— PROBLEM DETAILS —
Only a number is wanted here: how many lines in the records below contain the string "toolbar".

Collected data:
=== Section Start ===
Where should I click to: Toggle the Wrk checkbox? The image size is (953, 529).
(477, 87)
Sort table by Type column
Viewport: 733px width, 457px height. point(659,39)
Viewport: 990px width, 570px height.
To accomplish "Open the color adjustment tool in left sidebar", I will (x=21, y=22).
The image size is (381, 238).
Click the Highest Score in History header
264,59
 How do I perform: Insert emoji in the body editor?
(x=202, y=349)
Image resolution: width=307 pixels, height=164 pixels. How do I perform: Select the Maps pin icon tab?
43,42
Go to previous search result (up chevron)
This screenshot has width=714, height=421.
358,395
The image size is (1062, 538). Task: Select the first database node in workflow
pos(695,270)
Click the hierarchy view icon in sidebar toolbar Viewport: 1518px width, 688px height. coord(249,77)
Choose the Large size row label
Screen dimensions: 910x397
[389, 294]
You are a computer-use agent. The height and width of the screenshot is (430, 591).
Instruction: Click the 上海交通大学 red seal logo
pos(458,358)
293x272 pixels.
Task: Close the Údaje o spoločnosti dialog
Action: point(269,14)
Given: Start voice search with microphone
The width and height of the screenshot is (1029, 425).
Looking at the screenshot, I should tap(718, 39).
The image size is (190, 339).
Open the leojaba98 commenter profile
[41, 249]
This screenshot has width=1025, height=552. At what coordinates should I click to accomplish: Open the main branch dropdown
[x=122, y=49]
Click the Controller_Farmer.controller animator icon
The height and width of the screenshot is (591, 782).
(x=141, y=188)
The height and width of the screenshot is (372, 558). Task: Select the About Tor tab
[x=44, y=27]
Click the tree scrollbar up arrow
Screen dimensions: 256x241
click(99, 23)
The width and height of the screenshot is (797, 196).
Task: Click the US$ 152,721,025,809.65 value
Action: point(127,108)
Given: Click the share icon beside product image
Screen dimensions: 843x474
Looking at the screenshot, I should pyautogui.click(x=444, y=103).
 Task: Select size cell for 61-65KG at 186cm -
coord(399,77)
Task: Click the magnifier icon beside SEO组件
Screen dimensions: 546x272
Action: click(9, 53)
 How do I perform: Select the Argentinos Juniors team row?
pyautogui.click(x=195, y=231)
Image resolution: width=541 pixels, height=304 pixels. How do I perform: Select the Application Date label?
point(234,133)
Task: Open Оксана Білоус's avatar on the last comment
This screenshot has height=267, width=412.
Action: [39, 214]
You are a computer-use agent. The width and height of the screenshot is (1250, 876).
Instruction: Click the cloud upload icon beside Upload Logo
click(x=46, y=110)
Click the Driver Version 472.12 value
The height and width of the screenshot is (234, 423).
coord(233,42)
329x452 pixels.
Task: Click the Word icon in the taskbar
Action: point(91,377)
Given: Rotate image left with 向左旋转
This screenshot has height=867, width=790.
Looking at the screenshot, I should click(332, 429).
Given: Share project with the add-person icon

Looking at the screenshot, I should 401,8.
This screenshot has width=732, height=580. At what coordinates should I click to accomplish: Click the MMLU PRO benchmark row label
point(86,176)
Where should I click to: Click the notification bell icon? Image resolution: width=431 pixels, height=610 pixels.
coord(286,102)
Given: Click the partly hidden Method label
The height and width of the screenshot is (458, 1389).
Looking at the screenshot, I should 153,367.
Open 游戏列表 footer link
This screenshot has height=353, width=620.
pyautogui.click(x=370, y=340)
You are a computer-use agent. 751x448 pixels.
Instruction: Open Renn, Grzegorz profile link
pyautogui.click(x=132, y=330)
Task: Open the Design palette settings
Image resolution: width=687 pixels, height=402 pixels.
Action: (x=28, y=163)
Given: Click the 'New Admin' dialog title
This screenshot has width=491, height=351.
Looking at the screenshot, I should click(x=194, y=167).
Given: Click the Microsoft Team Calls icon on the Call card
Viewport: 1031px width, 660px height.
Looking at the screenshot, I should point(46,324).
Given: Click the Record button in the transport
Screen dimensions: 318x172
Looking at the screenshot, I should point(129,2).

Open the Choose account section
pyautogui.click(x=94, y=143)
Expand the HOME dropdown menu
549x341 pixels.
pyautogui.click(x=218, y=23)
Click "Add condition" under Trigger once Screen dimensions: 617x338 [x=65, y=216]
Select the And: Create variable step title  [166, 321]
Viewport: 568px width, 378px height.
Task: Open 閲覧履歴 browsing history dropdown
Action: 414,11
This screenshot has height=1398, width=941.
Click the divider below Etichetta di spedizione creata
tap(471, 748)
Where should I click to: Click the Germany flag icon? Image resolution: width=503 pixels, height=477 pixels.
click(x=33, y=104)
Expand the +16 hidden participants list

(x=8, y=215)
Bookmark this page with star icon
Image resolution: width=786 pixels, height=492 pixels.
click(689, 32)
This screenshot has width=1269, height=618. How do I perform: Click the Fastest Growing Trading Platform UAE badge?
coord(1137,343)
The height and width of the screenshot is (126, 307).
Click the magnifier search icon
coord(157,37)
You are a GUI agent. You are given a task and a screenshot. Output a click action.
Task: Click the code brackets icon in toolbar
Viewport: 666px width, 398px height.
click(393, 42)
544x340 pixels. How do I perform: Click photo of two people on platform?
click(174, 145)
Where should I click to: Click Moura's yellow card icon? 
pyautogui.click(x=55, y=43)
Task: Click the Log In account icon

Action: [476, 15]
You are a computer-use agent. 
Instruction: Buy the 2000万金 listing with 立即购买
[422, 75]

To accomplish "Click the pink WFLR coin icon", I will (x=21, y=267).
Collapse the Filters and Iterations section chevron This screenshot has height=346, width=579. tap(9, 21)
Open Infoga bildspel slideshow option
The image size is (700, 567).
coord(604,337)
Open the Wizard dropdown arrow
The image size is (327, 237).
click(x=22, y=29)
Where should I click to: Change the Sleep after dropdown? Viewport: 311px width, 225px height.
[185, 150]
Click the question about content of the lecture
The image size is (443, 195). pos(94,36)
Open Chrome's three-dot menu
=== Section End ===
— ANSWER TO THE EXERCISE —
2